When you have successfully tested a set of DQ Rules, you may want to create a DQ mapping artifact that can be shared with client application developers.

Using this DQ mapping artifact, a programmer can develop and deploy code in a client application runtime environment to automate the process of mapping input data attributes to the DQ Rule inputs, process input data through those Rules, and map the Rule output data attributes back to input data, thereby replacing bad data with cleansed data.

To programmatically deploy DQ rules in a data flow, you will minimally need:

  1. Rule Name - Name of the DQ Rule.

  2. Input mapping - mapping that specifies which input data attribute values are passed as Rule inputs.

  3. Output mapping - mapping that specifies which Rule output data attribute values replace input data attribute values.

  4. Data Expectations (Should Be Unique, Allows Null and Business Impact) - Data expectations set by the user when they upload the data.
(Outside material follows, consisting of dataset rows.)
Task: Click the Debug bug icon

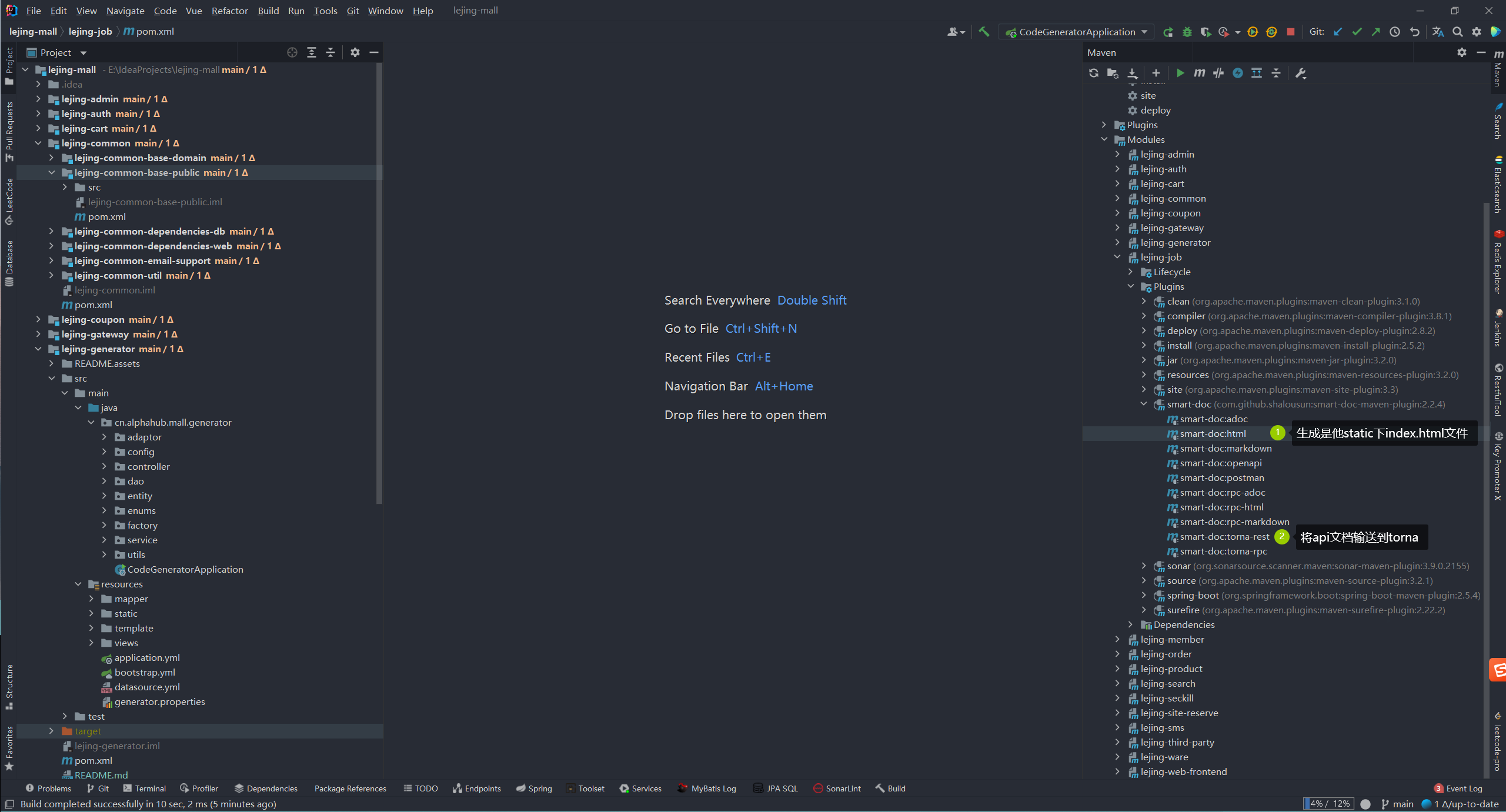Action: (x=1187, y=32)
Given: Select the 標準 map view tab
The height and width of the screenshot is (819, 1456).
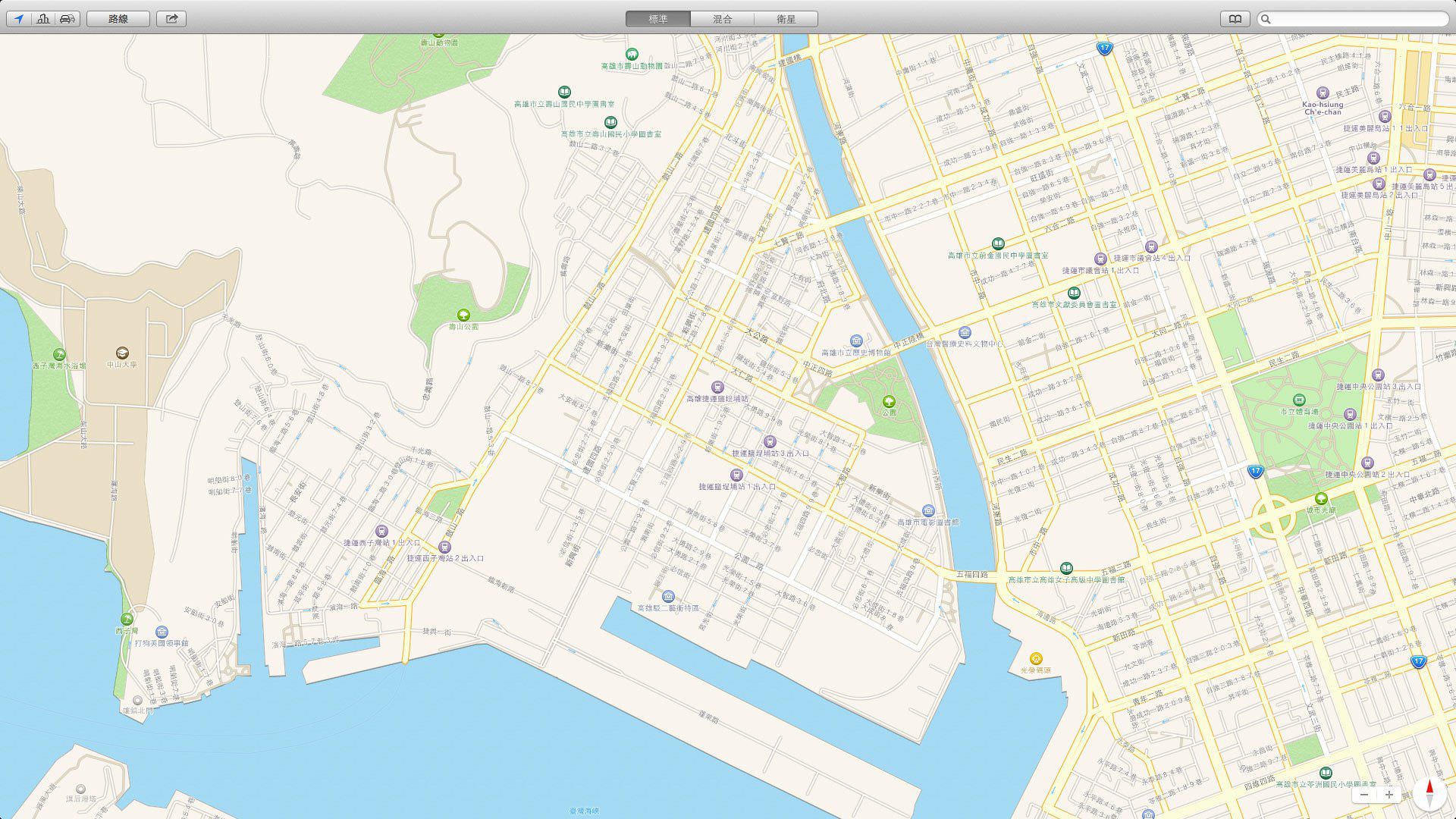Looking at the screenshot, I should point(657,19).
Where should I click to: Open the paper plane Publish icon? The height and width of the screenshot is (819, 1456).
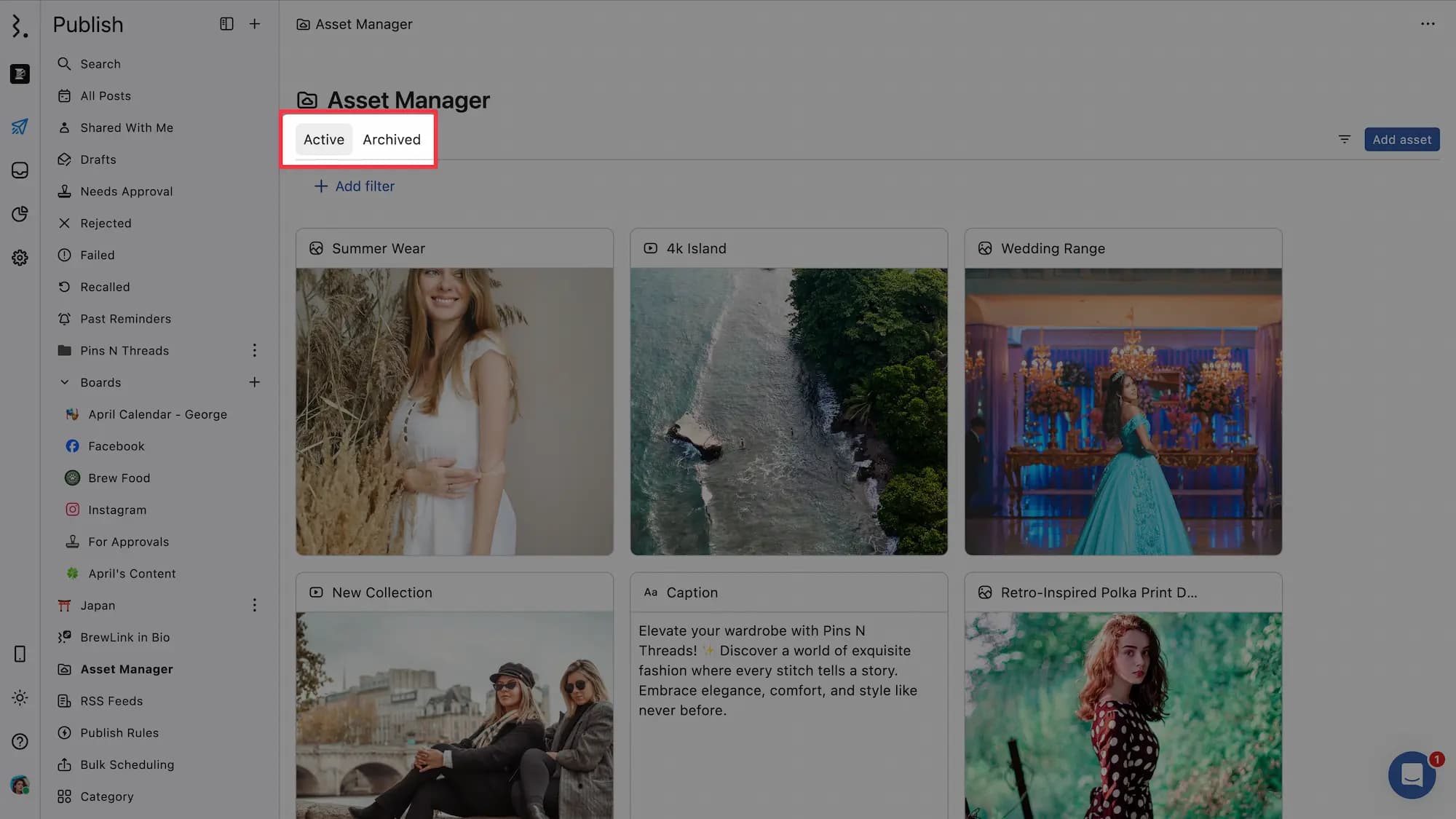pos(20,127)
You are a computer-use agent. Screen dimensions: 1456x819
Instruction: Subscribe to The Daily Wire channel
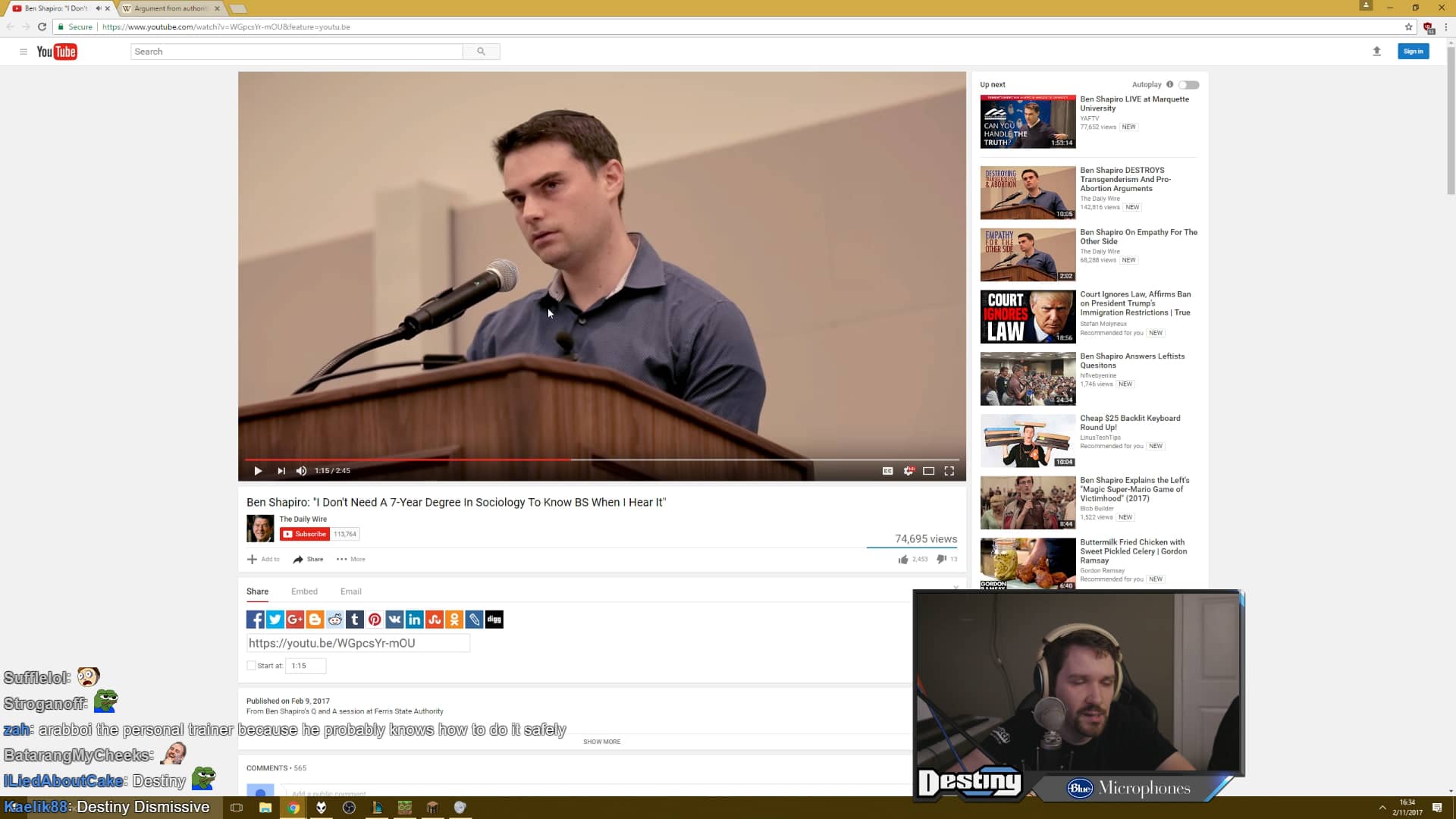305,534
    In order to demonstrate this feature, we are going to use a sample data set that has an attribute named email with malformed email addresses. After mapping and running that mapped to DQ Rule named cleanse_email, process the input data values for that attribute through the DQ Rule and replace invalid or malformed values with the cleansed output from that DQ Rule.

    Steps:

  1. After DQ analysis, click Generate DQ Mapping.

  2. On the mapping screen, click the Add map button next to the desired Rule output column and select the target column from the Right Pane.

    In this example, we are mapping the out_email attribute from the results of cleanse_email DQ Rule results to the email data attribute from the input data set.

  3. Continue mapping all the DQ Rule result attributes to the input data attributes.

  4. Click Next.

  5. Enter the name of the Subject that represents this real world entity. This attribute is optional.

  6. Enter the name of the Data Source if this mapping only applies to a specific data source, else leave it empty if it applies to all data sources.

  7. When you click Export, a JSON file will be downloaded to your local machine. You can then share the DQ mapping artifact with client application developers or export and version it in an artifact repository.

Note - ibi MDM has a prebuilt feature where developers can import DQ Rule mapping artifacts into MDM (or Omni-Gen) projects and deploy the artifact into the runtime engine for cleansing master or transactional data in the system.

Rerun Analysis With Different Rules

After analyzing your data through Rules for the first time, you can re-analyze the same data with a different set of Rules, allowing you to skip the data upload and profiling steps. A new record is generated that displays at the top of the home page for each rerun.

  1. Click View under Rules, as shown in the following image.

  2. Edit the rules by replacing existing rules or adding new ones, as shown in the following image.

  3. When you submit the new request for Rules execution, the most recent analysis will be shown at the top of the home page. The results from different analysis runs will be grouped together with the most recent results shown first. Click on the drop-down button to expand and view results from previous analysis.